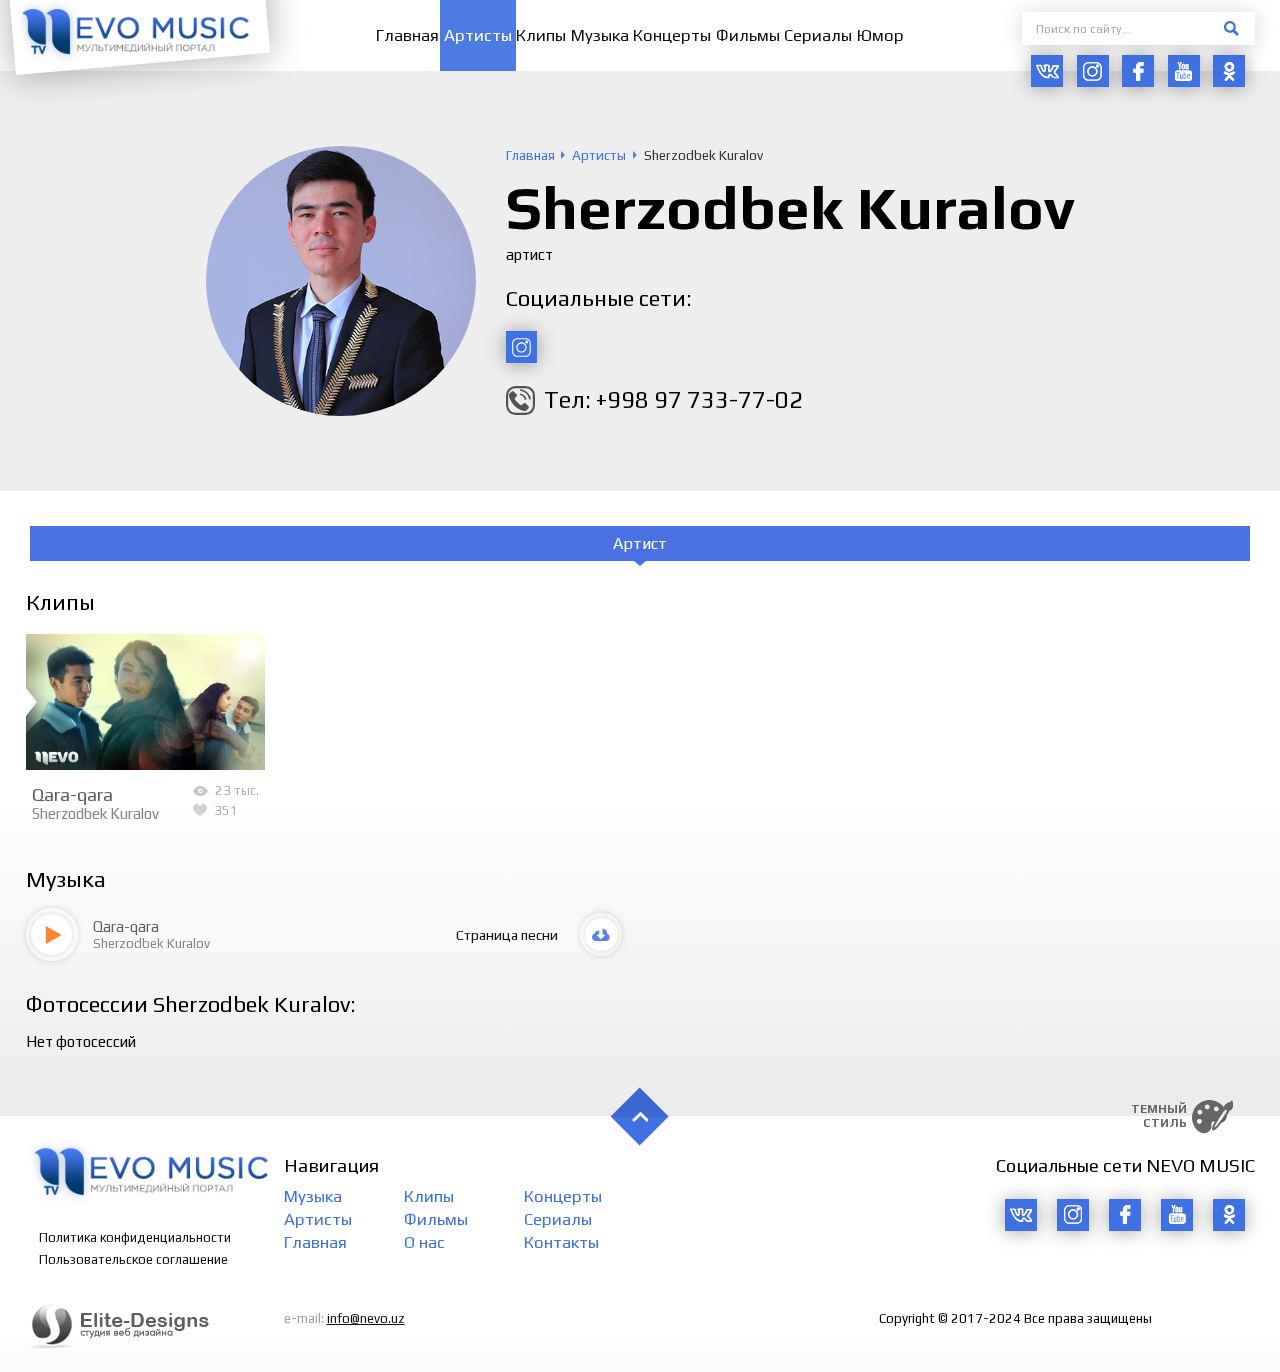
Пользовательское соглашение (133, 1259)
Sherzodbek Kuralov (95, 813)
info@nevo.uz (366, 1318)
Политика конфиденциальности (135, 1237)
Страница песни (507, 935)
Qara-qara (72, 794)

::::::::::

→ Directions
Reprint the entries above exactly, images removed.

→ Answer for the task
Пользовательское соглашение (133, 1259)
Sherzodbek Kuralov (95, 813)
info@nevo.uz (366, 1318)
Политика конфиденциальности (135, 1237)
Страница песни (507, 935)
Qara-qara (72, 794)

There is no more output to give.